[Start of Source text]

I went to a girl’s school. I wore a uniform. For 13 years.
It was, as far as uniforms go, flattering enough and easy to wear. Forest green kilt and socks, crisp white shirt, forest green tie with a gold and white stripe, black lace-up oxfords.
Today, I can say that it was nice. It still is nice. But at the time, it was of course quite unpopular to like one’s uniform.
The parents, though, sang its praises.
We were frequently reminded that the beauty of a school uniform is that you don’t have to worry about what to wear in the morning – and that the daily fashion shows are all but obliterated.
From my experience, I would agree with the first statement, but slightly less-so with the second. There was always a way to change things just enough to stand out and to try to best each other. Though there were strict regulations about everything, from the acceptable colours for hair accessories to acceptable types of jewellery, each of us still managed to make the uniform our own. Some wore non-regulation white shirts, the most popular dared to wear dazzling boxers hidden under their kilts (in place of the demure and modest school-issue forest green bloomers).

[End of Source text]

Problem set:
a. In the school uniform essay, what color were the kilt and socks?
b. Retype the school uniform essay word for word, starting at "I went to a" and ending at "black lace-up oxfords.".

[Start of Entries]

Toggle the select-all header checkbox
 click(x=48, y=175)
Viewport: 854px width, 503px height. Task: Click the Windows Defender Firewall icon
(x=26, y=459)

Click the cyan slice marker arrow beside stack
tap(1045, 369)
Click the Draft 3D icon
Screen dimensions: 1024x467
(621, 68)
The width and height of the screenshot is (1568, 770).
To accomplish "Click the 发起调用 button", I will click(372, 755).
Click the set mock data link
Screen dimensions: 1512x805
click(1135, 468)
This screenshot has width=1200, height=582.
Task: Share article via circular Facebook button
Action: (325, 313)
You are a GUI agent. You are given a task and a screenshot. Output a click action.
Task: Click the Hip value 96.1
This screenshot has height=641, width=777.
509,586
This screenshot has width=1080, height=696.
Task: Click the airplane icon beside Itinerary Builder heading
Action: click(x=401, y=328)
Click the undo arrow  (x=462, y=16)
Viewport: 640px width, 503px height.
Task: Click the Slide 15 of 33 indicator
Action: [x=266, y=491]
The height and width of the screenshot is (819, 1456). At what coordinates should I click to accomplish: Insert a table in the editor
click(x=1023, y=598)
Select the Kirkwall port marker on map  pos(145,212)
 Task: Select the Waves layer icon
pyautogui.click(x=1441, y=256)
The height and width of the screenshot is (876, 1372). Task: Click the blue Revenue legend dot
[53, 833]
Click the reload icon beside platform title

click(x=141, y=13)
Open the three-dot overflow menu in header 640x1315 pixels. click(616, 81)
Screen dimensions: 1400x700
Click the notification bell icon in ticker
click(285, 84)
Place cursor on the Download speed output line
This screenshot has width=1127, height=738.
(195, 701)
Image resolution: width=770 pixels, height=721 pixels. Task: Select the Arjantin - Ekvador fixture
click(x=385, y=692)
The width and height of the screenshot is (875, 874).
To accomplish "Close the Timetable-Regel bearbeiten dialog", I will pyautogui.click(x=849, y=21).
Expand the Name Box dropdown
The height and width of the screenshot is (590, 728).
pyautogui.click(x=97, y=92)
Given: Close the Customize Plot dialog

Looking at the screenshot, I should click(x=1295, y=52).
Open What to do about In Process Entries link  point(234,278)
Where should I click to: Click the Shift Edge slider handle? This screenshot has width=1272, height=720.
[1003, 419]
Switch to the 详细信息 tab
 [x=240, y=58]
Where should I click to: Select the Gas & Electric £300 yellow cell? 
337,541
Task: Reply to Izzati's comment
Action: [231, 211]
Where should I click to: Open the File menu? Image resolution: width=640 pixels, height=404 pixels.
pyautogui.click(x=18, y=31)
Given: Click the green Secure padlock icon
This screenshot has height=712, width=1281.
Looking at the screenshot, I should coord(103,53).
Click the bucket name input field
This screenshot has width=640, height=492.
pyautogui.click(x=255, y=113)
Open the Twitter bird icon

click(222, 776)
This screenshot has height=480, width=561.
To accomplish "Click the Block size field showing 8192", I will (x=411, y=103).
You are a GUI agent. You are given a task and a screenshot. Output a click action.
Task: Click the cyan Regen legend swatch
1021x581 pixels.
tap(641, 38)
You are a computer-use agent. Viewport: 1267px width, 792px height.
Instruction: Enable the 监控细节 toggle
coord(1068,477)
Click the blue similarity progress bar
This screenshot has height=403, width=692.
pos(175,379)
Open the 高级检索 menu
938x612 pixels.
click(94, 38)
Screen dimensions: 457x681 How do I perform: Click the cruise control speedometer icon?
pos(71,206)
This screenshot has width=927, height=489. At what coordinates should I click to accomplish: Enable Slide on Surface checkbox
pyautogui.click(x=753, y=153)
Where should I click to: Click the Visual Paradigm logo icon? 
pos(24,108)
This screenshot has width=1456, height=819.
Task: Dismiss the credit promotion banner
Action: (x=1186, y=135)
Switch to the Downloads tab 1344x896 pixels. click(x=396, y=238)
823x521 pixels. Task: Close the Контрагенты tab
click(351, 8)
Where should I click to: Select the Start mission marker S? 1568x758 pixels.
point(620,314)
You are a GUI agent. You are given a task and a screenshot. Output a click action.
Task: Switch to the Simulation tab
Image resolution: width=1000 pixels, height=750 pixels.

[End of Entries]

Exercise answers:
a. Forest green.

b.
I went to a girl’s school. I wore a uniform. For 13 years.
It was, as far as uniforms go, flattering enough and easy to wear. Forest green kilt and socks, crisp white shirt, forest green tie with a gold and white stripe, black lace-up oxfords.